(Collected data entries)
►

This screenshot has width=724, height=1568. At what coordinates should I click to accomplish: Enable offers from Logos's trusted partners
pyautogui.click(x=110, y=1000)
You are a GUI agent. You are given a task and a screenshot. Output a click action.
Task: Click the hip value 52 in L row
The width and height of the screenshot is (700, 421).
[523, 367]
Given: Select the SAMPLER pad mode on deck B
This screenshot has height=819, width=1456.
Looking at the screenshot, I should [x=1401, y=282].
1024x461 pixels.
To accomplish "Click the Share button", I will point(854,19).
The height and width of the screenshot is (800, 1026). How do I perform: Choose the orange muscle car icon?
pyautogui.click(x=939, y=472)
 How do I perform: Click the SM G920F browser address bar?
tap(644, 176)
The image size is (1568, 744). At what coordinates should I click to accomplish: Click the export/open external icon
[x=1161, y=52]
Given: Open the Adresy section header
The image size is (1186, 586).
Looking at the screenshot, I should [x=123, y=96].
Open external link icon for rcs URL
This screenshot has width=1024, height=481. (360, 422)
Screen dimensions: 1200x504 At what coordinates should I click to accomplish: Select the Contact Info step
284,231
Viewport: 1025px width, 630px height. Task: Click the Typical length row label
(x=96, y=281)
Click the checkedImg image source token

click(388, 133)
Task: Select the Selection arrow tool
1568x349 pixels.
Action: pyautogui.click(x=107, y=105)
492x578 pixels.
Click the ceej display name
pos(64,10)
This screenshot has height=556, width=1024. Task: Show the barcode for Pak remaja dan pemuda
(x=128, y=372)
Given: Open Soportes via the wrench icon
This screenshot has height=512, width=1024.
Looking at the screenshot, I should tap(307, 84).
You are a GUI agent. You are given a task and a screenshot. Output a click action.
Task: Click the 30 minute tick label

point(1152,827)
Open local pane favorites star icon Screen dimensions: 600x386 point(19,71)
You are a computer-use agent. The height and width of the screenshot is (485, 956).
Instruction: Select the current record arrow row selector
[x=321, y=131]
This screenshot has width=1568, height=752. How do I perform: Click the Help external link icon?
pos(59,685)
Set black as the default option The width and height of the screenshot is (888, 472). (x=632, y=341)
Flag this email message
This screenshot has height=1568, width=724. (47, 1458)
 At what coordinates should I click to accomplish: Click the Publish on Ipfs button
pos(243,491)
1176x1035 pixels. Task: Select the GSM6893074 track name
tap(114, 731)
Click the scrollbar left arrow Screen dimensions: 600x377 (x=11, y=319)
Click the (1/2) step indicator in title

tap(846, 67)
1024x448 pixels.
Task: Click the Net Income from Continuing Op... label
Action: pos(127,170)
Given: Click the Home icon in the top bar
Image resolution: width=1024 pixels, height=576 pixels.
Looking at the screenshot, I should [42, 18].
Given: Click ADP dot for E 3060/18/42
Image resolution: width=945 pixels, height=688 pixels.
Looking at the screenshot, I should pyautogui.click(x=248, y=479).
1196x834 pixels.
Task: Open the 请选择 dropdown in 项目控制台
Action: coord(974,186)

◄

Task objective → Using the data above, repeat every line exactly.

Written solution →
This screenshot has width=724, height=1568. At what coordinates should I click to accomplish: Enable offers from Logos's trusted partners
pyautogui.click(x=110, y=1000)
You are a GUI agent. You are given a task and a screenshot. Output a click action.
Task: Click the hip value 52 in L row
The width and height of the screenshot is (700, 421).
[523, 367]
Given: Select the SAMPLER pad mode on deck B
This screenshot has height=819, width=1456.
Looking at the screenshot, I should [x=1401, y=282].
1024x461 pixels.
To accomplish "Click the Share button", I will point(854,19).
The height and width of the screenshot is (800, 1026). How do I perform: Choose the orange muscle car icon?
pyautogui.click(x=939, y=472)
 How do I perform: Click the SM G920F browser address bar?
tap(644, 176)
The image size is (1568, 744). At what coordinates should I click to accomplish: Click the export/open external icon
[x=1161, y=52]
Given: Open the Adresy section header
The image size is (1186, 586).
Looking at the screenshot, I should [x=123, y=96].
Open external link icon for rcs URL
This screenshot has width=1024, height=481. (360, 422)
Screen dimensions: 1200x504 At what coordinates should I click to accomplish: Select the Contact Info step
284,231
Viewport: 1025px width, 630px height. Task: Click the Typical length row label
(x=96, y=281)
Click the checkedImg image source token

click(388, 133)
Task: Select the Selection arrow tool
1568x349 pixels.
Action: pyautogui.click(x=107, y=105)
492x578 pixels.
Click the ceej display name
pos(64,10)
This screenshot has height=556, width=1024. Task: Show the barcode for Pak remaja dan pemuda
(x=128, y=372)
Given: Open Soportes via the wrench icon
This screenshot has height=512, width=1024.
Looking at the screenshot, I should tap(307, 84).
You are a GUI agent. You are given a task and a screenshot. Output a click action.
Task: Click the 30 minute tick label

point(1152,827)
Open local pane favorites star icon Screen dimensions: 600x386 point(19,71)
You are a computer-use agent. The height and width of the screenshot is (485, 956).
Instruction: Select the current record arrow row selector
[x=321, y=131]
This screenshot has width=1568, height=752. How do I perform: Click the Help external link icon?
pos(59,685)
Set black as the default option The width and height of the screenshot is (888, 472). (x=632, y=341)
Flag this email message
This screenshot has height=1568, width=724. (47, 1458)
 At what coordinates should I click to accomplish: Click the Publish on Ipfs button
pos(243,491)
1176x1035 pixels. Task: Select the GSM6893074 track name
tap(114, 731)
Click the scrollbar left arrow Screen dimensions: 600x377 (x=11, y=319)
Click the (1/2) step indicator in title

tap(846, 67)
1024x448 pixels.
Task: Click the Net Income from Continuing Op... label
Action: pos(127,170)
Given: Click the Home icon in the top bar
Image resolution: width=1024 pixels, height=576 pixels.
Looking at the screenshot, I should [42, 18].
Given: Click ADP dot for E 3060/18/42
Image resolution: width=945 pixels, height=688 pixels.
Looking at the screenshot, I should pyautogui.click(x=248, y=479).
1196x834 pixels.
Task: Open the 请选择 dropdown in 项目控制台
Action: coord(974,186)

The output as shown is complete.